Rating: 3 out of 5.

Warning: this post contains spoilers for The Minimalists’ memoir Everything That Remains

I don’t often read books that are what I would consider “trendy,” or perhaps it would be more accurate to say that I don’t often read books on trendy topics. Really, it would be quite accurate to say that I do hardly anything that would qualify as trendy. To be “trendy,” you either have to be trend-setter, or attuned to what other people are thinking and doing in the moment, and I am neither of those things. However, I’m sort of a shadow member of my mom’s book club (I read most of the books they pick out to read, but I don’t join their discussions, and they don’t know that I read “with” them…), and this was one of their recent picks, so I decided to give it a try. Plus, I always like to gain insight into other lifestyles and how people decide to live their lives.

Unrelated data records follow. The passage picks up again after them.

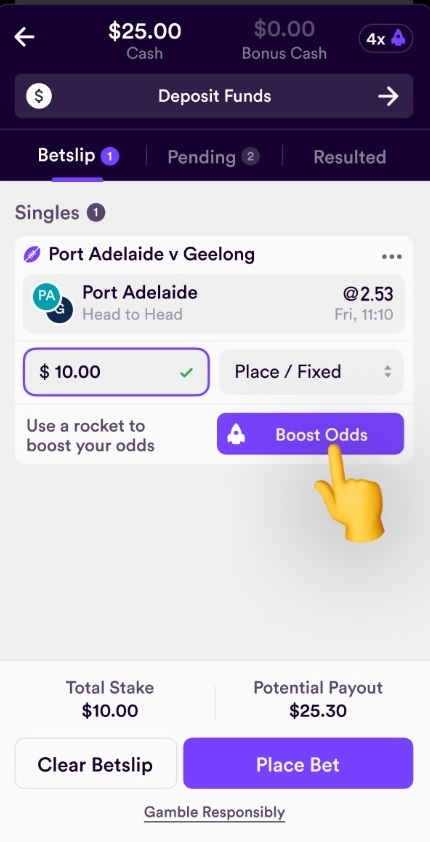The width and height of the screenshot is (430, 842).
Task: Open the three-dots bet options menu
Action: pyautogui.click(x=392, y=256)
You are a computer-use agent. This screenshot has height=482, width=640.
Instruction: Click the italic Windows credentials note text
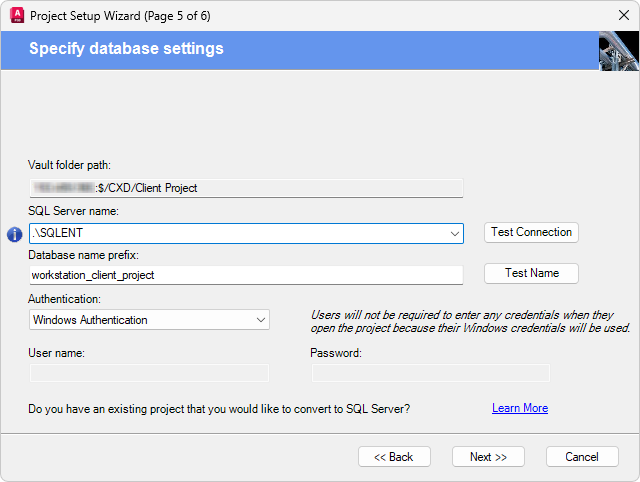[470, 320]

For me, minimalism has always been a complicated topic. On the one hand, I’m drawn to the flexibility inherent to such a lifestyle, and especially to its efficiency. It’s probably the engineer in my talking, but I hate to see things go to waste, whether that’s food, money, time, or “stuff.” Minimalism would, it seem, logically result in a highly efficient lifestyle. On the other hand, that same desire not to see things go to waste means that I am often disinclined to throw things away. Why throw away the broken tablet from ten years ago, when one day I might decide to take it apart and use its components? Why discard that one inch stub of a wooden pencil, when it can still write (even though it will no longer rest on the crook of my thumb properly and is therefore really uncomfortable)? That latter is a tendency of mine that I have to fight regularly, in part because in reality I know that I probably won’t take that tablet apart and use its components, and in part because my wife considers it dangerously close to hoarding.

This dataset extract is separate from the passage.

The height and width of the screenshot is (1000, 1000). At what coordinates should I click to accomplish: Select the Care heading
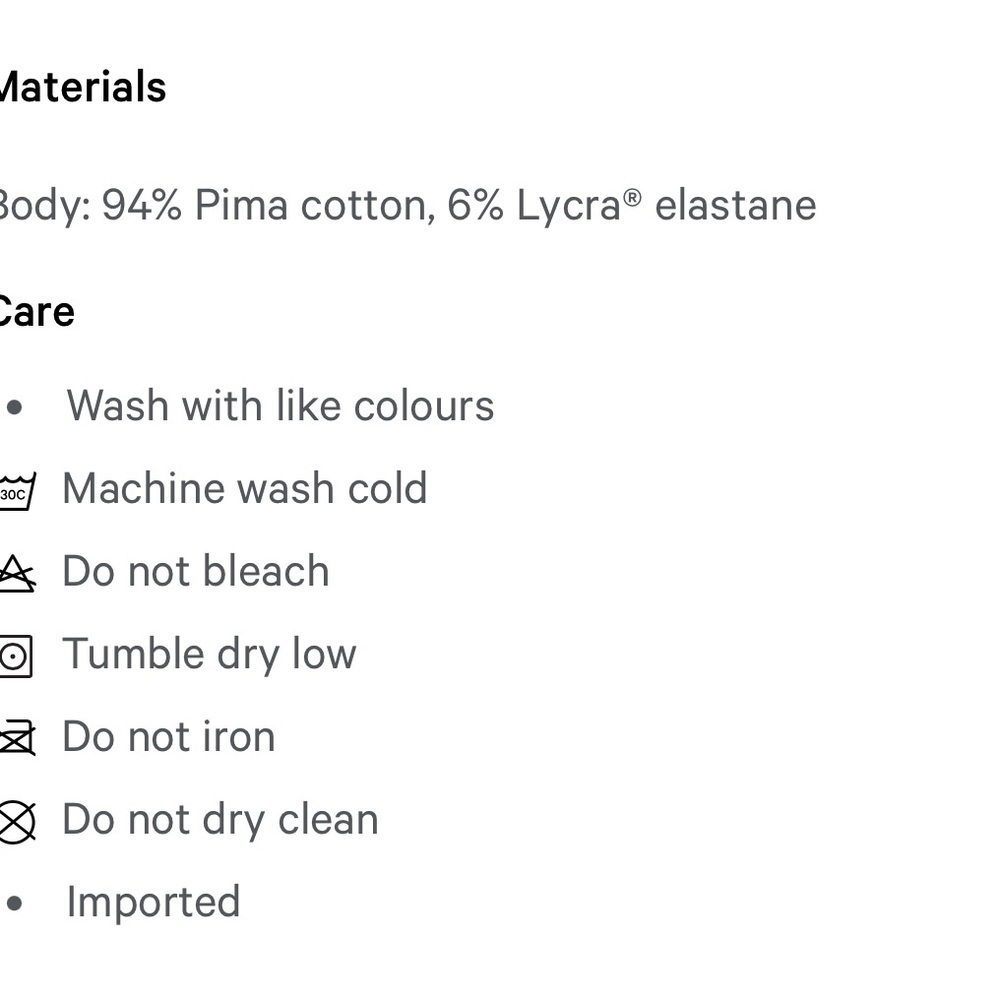(x=37, y=312)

Before reading Everything That Remains, my understand of minimalism was just a core philosophy of possessing no unnecessary things, which is part of why I always regarded it as a niche philosophy, and I kind of expected this book to be along the utopian idealist lines of things like Walden Two. After all, after you have food, water, and shelter, what else can you really define as necessary? And that can really be the bare minimum, too. So how about just a lean-to in the woods somewhere, with a few traps to catch food, and a stream nearby for water? Somehow, that lifestyle didn’t have much appeal to me. Everything That Remains, though, defines minimalism a little differently, as “only retaining that which adds value to your life.” That seems a little more viable, to me.

As much as I appreciated the revised definition of minimalism, the writing of Everything That Remains left something to be desired. It was a little too conversational, too stream-of-consciousness, and the interjection-via-footnote system was clunky and somewhat hard to read, frequently interrupting the book’s rhythm without (by and large) adding a whole lot of value. This is not always the case – I love the way Terry Pratchett uses footnotes in many of his novels – but it definitely was here. More than that, however, I found the narrator somewhat off-putting, an odd combination of preachy and whiney. Core to this problem were too many assumptions about my life based on theirs.

Just like I’m didn’t run out and start a gratitude diary after reading The Gratitude Diaries, I’m not going to run out and become a minimalist after reading Everything That Remains. For me, the writing left something to be desired, especially where it strayed polemic. However, it did offer some intriguing insights into different forms of minimalism, and offered me a better understanding of what being minimalist actually means (turns out that it usually doesn’t mean living in a shack in the woods doing subsistence farming). Plus, as I was reading it, I found myself looking around and wondering if everything I had was really something that added value to my life. Sometimes, it is worth reading a book like this just to bring ingrained habits up to the level of conscious thought.